*DATA FOR PROCESSING*:
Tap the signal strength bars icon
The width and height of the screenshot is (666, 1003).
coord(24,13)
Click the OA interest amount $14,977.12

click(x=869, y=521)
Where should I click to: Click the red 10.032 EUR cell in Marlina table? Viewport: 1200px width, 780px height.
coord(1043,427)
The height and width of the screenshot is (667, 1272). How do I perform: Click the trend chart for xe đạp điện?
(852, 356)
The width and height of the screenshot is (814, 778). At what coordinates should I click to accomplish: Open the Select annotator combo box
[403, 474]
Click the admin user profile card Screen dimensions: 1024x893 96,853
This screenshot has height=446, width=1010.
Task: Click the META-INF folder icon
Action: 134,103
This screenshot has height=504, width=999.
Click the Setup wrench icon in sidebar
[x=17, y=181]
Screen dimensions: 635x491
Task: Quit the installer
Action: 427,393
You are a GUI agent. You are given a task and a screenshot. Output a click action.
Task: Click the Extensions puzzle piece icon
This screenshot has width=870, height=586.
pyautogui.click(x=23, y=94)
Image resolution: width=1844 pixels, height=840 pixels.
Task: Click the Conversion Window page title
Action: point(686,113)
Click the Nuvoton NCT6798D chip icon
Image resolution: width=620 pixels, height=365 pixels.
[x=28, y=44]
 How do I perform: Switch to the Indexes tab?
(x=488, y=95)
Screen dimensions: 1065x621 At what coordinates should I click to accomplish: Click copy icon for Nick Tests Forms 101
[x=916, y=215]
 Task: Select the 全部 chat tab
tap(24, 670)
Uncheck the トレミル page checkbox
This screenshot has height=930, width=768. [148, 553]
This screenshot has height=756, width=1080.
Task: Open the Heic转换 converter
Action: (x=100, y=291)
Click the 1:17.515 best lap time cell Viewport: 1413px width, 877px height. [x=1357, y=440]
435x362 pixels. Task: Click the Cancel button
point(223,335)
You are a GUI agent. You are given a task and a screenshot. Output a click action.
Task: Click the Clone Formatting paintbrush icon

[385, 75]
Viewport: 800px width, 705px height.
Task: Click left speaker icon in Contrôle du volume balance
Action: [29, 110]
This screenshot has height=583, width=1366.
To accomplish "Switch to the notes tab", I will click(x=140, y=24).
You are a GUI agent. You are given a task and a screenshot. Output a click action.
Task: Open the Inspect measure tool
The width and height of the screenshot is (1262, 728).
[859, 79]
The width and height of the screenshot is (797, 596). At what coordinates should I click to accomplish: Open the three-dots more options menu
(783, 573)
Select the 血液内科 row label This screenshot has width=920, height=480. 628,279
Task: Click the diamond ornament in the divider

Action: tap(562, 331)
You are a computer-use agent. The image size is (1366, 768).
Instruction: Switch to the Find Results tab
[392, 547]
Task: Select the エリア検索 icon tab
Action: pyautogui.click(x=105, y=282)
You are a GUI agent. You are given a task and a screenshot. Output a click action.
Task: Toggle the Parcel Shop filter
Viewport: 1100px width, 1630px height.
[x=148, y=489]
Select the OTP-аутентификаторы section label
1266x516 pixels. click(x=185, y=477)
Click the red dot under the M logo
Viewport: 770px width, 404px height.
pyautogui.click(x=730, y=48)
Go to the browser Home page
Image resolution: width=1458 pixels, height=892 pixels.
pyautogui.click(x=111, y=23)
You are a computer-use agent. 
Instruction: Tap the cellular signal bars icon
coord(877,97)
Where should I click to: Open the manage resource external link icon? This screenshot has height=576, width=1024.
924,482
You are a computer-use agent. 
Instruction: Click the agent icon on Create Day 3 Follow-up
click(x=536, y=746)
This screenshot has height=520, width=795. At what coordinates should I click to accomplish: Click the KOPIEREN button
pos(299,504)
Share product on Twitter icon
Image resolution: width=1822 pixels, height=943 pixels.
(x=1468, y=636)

*TASK DETAILS*: Every entry is to be restated word for word, with nothing dropped.

*EXPECTED ANSWER*:
Tap the signal strength bars icon
The width and height of the screenshot is (666, 1003).
coord(24,13)
Click the OA interest amount $14,977.12

click(x=869, y=521)
Where should I click to: Click the red 10.032 EUR cell in Marlina table? Viewport: 1200px width, 780px height.
coord(1043,427)
The height and width of the screenshot is (667, 1272). How do I perform: Click the trend chart for xe đạp điện?
(852, 356)
The width and height of the screenshot is (814, 778). At what coordinates should I click to accomplish: Open the Select annotator combo box
[403, 474]
Click the admin user profile card Screen dimensions: 1024x893 96,853
This screenshot has height=446, width=1010.
Task: Click the META-INF folder icon
Action: 134,103
This screenshot has height=504, width=999.
Click the Setup wrench icon in sidebar
[x=17, y=181]
Screen dimensions: 635x491
Task: Quit the installer
Action: 427,393
You are a GUI agent. You are given a task and a screenshot. Output a click action.
Task: Click the Extensions puzzle piece icon
This screenshot has width=870, height=586.
pyautogui.click(x=23, y=94)
Image resolution: width=1844 pixels, height=840 pixels.
Task: Click the Conversion Window page title
Action: point(686,113)
Click the Nuvoton NCT6798D chip icon
Image resolution: width=620 pixels, height=365 pixels.
[x=28, y=44]
 How do I perform: Switch to the Indexes tab?
(x=488, y=95)
Screen dimensions: 1065x621 At what coordinates should I click to accomplish: Click copy icon for Nick Tests Forms 101
[x=916, y=215]
 Task: Select the 全部 chat tab
tap(24, 670)
Uncheck the トレミル page checkbox
This screenshot has height=930, width=768. [148, 553]
This screenshot has height=756, width=1080.
Task: Open the Heic转换 converter
Action: (x=100, y=291)
Click the 1:17.515 best lap time cell Viewport: 1413px width, 877px height. [x=1357, y=440]
435x362 pixels. Task: Click the Cancel button
point(223,335)
You are a GUI agent. You are given a task and a screenshot. Output a click action.
Task: Click the Clone Formatting paintbrush icon

[385, 75]
Viewport: 800px width, 705px height.
Task: Click left speaker icon in Contrôle du volume balance
Action: [29, 110]
This screenshot has height=583, width=1366.
To accomplish "Switch to the notes tab", I will click(x=140, y=24).
You are a GUI agent. You are given a task and a screenshot. Output a click action.
Task: Open the Inspect measure tool
The width and height of the screenshot is (1262, 728).
[859, 79]
The width and height of the screenshot is (797, 596). At what coordinates should I click to accomplish: Open the three-dots more options menu
(783, 573)
Select the 血液内科 row label This screenshot has width=920, height=480. 628,279
Task: Click the diamond ornament in the divider

Action: tap(562, 331)
You are a computer-use agent. The image size is (1366, 768).
Instruction: Switch to the Find Results tab
[392, 547]
Task: Select the エリア検索 icon tab
Action: pyautogui.click(x=105, y=282)
You are a GUI agent. You are given a task and a screenshot. Output a click action.
Task: Toggle the Parcel Shop filter
Viewport: 1100px width, 1630px height.
[x=148, y=489]
Select the OTP-аутентификаторы section label
1266x516 pixels. click(x=185, y=477)
Click the red dot under the M logo
Viewport: 770px width, 404px height.
pyautogui.click(x=730, y=48)
Go to the browser Home page
Image resolution: width=1458 pixels, height=892 pixels.
pyautogui.click(x=111, y=23)
You are a computer-use agent. 
Instruction: Tap the cellular signal bars icon
coord(877,97)
Where should I click to: Open the manage resource external link icon? This screenshot has height=576, width=1024.
924,482
You are a computer-use agent. 
Instruction: Click the agent icon on Create Day 3 Follow-up
click(x=536, y=746)
This screenshot has height=520, width=795. At what coordinates should I click to accomplish: Click the KOPIEREN button
pos(299,504)
Share product on Twitter icon
Image resolution: width=1822 pixels, height=943 pixels.
(x=1468, y=636)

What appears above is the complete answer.